> _Exercise_
Every line containing the string "will" is to be copied from the records.

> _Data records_
Content starts

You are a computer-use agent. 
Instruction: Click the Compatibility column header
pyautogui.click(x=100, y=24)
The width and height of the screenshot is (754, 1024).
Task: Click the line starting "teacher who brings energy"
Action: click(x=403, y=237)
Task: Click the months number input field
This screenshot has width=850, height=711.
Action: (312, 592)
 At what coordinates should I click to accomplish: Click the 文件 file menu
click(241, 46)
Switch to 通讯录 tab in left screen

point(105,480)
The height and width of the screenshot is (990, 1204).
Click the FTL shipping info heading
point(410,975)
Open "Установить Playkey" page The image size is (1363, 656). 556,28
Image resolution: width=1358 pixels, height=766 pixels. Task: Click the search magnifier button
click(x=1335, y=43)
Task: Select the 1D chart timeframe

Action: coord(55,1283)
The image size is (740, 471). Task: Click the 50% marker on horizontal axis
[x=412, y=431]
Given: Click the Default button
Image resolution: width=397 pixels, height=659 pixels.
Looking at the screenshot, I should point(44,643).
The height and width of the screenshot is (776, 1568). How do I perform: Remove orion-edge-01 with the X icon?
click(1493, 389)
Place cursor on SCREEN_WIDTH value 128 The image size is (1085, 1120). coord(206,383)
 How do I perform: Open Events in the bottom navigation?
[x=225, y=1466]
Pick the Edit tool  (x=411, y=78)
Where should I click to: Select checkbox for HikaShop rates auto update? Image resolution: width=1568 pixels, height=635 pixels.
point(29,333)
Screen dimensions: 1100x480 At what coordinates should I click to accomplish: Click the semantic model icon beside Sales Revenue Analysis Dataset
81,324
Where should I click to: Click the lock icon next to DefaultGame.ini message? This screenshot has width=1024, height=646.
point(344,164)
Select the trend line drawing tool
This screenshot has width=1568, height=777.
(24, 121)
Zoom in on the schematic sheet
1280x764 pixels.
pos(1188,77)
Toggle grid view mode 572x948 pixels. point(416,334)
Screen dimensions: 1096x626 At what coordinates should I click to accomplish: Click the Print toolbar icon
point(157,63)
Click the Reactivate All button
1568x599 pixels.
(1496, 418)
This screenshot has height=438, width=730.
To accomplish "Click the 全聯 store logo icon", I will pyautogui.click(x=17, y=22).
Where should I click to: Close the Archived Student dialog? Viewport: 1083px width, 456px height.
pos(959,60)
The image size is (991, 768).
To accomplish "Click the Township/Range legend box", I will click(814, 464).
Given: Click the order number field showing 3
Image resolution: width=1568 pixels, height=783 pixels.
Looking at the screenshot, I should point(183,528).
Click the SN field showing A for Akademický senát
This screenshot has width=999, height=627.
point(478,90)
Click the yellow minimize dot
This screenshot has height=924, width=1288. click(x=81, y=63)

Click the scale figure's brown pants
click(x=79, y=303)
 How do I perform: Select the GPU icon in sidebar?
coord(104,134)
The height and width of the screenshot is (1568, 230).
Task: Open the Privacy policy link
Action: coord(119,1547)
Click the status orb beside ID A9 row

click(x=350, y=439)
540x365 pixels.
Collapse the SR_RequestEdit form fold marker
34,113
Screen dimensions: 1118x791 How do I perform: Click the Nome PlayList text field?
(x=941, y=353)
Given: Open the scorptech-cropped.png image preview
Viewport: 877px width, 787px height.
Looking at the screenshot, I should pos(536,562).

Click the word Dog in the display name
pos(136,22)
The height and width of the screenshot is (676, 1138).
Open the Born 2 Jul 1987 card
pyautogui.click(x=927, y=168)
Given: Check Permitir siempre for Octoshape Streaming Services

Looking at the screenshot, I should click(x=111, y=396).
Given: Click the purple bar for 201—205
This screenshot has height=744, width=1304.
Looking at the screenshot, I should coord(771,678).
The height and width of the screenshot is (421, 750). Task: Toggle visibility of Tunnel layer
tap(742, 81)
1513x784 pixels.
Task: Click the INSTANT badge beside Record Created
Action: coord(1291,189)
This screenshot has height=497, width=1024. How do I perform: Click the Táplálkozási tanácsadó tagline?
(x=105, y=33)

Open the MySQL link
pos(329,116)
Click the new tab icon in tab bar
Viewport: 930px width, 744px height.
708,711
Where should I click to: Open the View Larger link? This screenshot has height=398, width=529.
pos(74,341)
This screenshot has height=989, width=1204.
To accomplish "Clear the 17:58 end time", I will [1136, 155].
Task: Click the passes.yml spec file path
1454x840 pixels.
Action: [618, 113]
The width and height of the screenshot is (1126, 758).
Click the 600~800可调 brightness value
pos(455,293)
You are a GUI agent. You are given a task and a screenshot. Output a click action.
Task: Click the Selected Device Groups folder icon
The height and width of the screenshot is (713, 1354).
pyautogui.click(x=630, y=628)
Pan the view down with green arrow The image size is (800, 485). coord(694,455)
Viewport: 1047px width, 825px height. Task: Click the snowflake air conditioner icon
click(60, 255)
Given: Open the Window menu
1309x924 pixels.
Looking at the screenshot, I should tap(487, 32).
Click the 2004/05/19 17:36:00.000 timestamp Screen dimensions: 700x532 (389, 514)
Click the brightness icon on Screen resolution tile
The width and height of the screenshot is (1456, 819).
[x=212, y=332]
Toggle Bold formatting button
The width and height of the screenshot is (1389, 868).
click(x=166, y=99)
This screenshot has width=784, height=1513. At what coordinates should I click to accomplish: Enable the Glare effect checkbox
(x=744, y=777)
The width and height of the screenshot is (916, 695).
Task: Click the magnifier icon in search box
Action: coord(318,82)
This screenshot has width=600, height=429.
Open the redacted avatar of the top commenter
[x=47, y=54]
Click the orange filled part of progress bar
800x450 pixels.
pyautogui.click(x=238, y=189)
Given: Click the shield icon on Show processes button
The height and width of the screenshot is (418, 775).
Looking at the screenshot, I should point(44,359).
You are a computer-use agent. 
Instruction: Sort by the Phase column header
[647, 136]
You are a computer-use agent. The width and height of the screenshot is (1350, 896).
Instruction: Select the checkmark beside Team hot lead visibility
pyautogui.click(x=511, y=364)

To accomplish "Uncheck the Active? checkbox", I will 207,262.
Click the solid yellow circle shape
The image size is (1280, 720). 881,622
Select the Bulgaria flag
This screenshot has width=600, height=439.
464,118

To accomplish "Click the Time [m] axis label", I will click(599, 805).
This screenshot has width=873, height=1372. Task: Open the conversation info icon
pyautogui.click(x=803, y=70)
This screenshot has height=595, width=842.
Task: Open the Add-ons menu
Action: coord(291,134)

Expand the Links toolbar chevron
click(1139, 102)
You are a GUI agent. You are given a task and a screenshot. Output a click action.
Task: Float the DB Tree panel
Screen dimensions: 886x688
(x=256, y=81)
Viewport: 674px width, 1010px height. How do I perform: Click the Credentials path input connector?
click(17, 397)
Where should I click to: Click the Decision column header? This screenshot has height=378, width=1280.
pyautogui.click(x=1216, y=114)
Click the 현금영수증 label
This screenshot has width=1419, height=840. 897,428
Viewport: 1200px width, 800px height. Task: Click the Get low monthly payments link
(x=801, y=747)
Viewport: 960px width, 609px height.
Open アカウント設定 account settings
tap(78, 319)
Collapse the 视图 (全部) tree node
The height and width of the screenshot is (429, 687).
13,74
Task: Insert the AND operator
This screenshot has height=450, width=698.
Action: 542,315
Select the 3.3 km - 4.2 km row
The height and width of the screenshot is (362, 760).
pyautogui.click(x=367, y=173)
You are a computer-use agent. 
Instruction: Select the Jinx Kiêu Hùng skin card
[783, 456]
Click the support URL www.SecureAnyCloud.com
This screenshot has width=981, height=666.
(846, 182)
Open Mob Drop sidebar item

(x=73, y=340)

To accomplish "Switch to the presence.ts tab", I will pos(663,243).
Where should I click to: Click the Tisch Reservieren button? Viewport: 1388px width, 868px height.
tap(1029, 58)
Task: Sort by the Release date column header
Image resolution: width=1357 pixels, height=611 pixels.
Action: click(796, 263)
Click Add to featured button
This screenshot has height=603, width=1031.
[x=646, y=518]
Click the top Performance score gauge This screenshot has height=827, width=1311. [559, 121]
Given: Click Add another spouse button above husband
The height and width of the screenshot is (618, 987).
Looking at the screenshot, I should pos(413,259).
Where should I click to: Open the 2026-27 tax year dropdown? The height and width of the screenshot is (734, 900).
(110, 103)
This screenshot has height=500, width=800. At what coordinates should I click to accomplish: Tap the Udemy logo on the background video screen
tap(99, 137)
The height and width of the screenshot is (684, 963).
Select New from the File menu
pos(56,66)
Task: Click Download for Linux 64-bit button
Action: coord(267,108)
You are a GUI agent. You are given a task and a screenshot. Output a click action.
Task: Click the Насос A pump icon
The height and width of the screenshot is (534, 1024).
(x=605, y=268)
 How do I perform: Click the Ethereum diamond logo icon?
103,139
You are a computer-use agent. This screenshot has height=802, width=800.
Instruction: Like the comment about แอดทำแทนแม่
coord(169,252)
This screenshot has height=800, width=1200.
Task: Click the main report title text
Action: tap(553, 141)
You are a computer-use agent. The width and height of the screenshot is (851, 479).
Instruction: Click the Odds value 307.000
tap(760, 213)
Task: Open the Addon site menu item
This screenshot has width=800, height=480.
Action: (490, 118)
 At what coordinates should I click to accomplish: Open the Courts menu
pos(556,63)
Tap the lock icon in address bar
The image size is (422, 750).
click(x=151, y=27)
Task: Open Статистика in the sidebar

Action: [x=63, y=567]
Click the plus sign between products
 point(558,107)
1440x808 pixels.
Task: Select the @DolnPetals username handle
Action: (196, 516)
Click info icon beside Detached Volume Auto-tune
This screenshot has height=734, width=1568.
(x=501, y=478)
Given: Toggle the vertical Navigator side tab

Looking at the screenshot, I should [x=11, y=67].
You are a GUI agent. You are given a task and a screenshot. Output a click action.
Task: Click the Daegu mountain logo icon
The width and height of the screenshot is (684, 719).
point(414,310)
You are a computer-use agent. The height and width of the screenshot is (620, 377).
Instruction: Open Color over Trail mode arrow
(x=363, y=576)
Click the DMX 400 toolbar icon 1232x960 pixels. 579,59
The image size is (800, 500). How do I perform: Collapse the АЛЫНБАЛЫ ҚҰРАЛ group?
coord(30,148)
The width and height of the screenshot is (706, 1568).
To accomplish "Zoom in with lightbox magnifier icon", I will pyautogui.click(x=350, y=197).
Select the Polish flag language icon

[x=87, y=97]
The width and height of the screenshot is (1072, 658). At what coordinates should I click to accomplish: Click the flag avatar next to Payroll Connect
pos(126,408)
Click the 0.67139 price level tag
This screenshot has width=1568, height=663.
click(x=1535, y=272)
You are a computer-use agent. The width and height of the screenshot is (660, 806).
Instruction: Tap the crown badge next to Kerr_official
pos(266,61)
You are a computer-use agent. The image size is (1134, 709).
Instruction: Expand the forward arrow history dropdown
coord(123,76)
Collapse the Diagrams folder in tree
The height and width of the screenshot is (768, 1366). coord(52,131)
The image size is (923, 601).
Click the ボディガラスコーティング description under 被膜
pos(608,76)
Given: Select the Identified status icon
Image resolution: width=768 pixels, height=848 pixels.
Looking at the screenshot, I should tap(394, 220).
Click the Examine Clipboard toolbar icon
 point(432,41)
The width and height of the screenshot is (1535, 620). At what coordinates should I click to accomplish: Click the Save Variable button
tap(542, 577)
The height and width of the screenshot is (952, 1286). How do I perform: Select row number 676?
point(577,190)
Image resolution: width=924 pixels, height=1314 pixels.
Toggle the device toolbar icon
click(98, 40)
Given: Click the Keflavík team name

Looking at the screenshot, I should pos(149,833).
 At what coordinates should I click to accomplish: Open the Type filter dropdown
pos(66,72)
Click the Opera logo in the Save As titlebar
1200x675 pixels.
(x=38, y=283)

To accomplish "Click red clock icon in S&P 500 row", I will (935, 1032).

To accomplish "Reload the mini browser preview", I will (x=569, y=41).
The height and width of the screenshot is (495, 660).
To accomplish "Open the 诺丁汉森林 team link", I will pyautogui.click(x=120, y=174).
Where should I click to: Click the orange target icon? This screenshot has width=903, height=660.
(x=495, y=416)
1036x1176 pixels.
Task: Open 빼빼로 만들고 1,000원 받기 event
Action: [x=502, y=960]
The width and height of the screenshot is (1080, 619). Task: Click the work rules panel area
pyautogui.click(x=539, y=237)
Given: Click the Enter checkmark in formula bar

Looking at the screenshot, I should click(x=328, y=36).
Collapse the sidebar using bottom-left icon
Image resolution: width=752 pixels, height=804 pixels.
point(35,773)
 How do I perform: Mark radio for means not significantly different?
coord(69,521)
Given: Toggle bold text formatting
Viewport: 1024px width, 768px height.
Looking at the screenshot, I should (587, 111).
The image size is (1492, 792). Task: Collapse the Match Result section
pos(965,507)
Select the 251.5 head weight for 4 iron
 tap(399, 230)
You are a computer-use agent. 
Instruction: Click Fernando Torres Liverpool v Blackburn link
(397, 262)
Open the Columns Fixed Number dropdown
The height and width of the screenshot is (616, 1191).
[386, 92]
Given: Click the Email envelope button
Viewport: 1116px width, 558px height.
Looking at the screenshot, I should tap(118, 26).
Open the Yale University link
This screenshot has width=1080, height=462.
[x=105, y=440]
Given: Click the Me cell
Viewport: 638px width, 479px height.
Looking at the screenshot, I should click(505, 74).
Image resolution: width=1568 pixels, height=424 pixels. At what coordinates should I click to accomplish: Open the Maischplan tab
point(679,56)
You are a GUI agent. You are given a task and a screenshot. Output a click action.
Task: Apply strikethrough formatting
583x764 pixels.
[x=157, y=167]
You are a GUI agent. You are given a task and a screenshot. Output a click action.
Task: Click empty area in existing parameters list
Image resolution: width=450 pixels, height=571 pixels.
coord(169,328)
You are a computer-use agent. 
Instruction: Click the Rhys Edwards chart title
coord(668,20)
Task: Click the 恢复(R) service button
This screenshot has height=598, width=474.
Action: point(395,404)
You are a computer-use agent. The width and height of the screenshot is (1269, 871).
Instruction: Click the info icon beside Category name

Content ends

> _Result_
To accomplish "Click the 全聯 store logo icon", I will pyautogui.click(x=17, y=22).
To accomplish "Click the Township/Range legend box", I will click(814, 464).
To accomplish "Clear the 17:58 end time", I will [1136, 155].
To accomplish "Uncheck the Active? checkbox", I will 207,262.
To accomplish "Click the Time [m] axis label", I will click(599, 805).
To accomplish "Switch to the presence.ts tab", I will pos(663,243).
To accomplish "Zoom in with lightbox magnifier icon", I will pyautogui.click(x=350, y=197).
To accomplish "Click red clock icon in S&P 500 row", I will (935, 1032).
To accomplish "Reload the mini browser preview", I will (x=569, y=41).
To accomplish "Open the 诺丁汉森林 team link", I will pyautogui.click(x=120, y=174).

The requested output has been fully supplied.